= Recorded information =
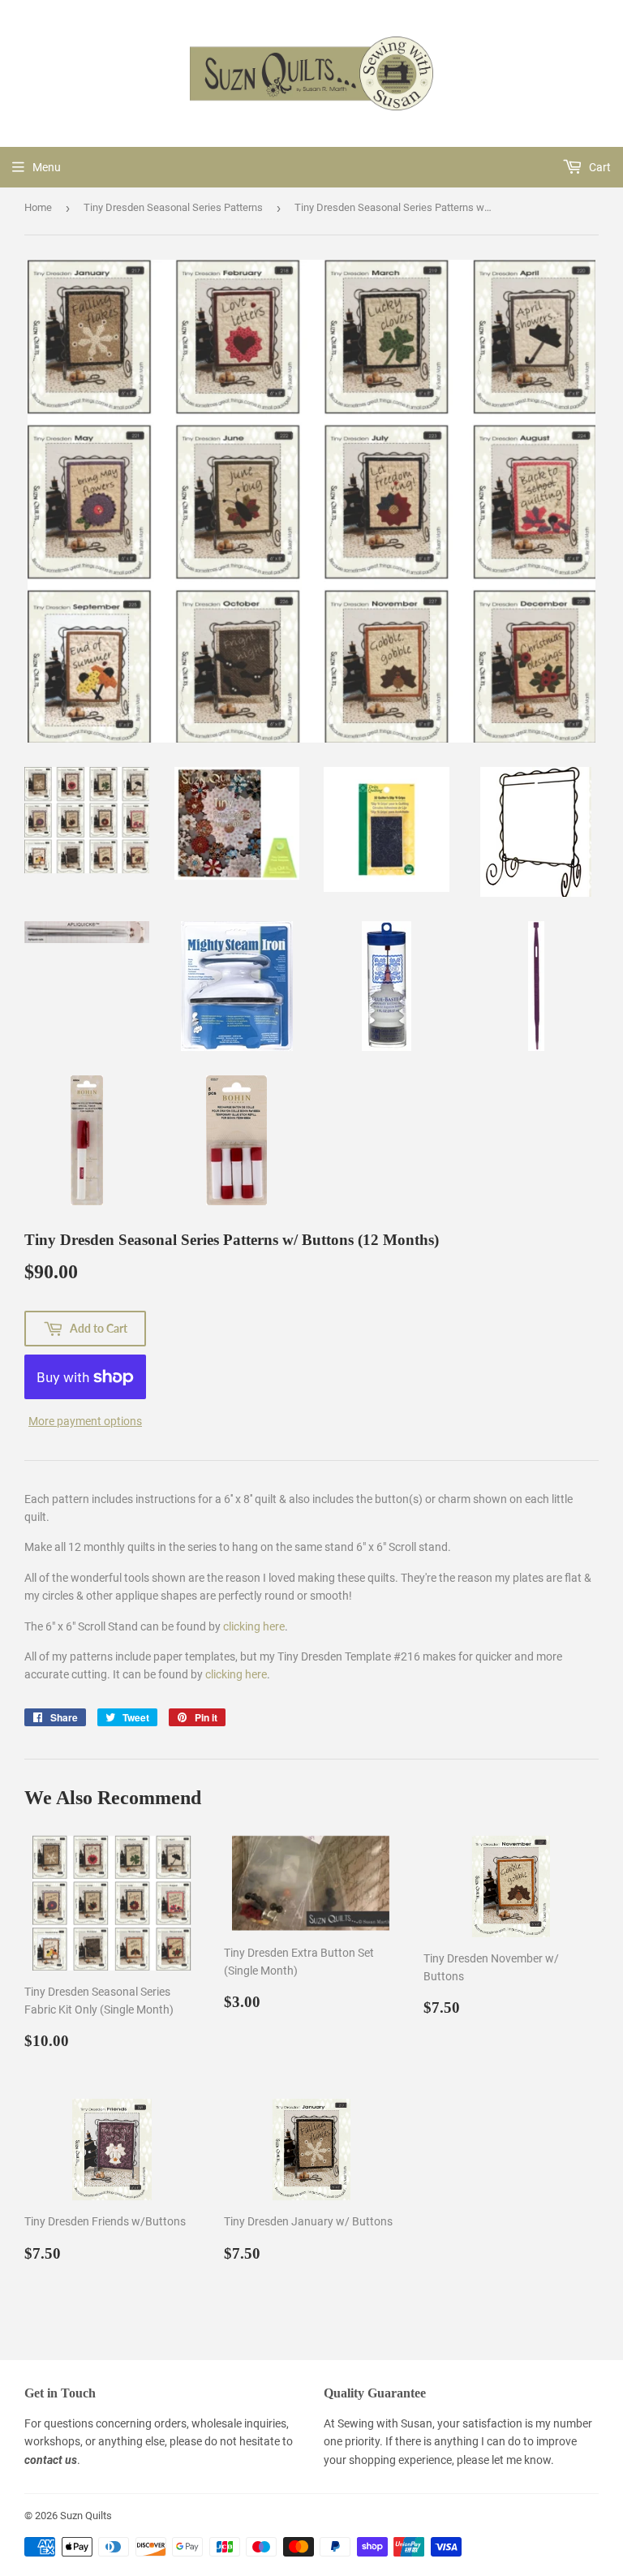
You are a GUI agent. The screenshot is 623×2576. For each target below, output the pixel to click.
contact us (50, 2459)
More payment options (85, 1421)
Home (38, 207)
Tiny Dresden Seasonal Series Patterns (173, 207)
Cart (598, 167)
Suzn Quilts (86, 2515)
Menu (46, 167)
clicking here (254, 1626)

==

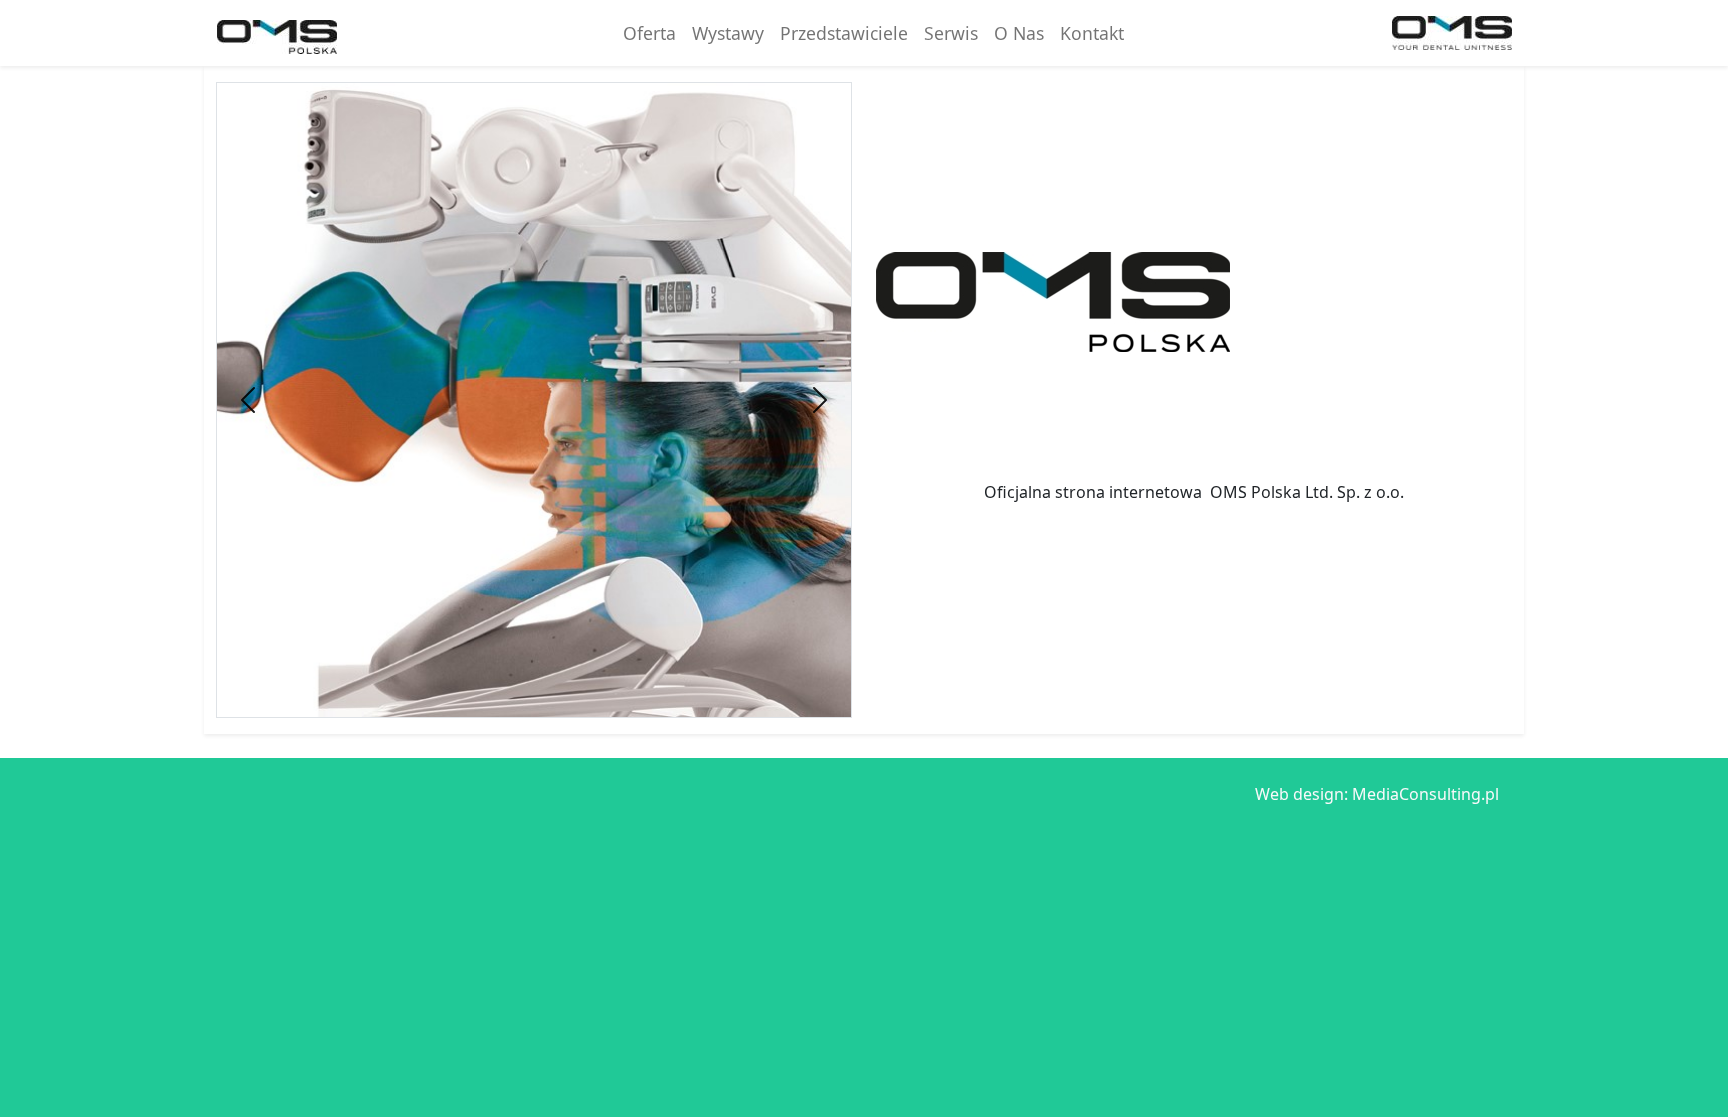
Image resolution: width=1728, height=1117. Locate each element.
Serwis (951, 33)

= Aim of the task =
Above are the records; print exactly the lines from the line with "Home (38, 207)" to the line with "clicking here (254, 1626)", including both, and nothing else.

= Answer below =
Home (38, 207)
Tiny Dresden Seasonal Series Patterns (173, 207)
Cart (598, 167)
Suzn Quilts (86, 2515)
Menu (46, 167)
clicking here (254, 1626)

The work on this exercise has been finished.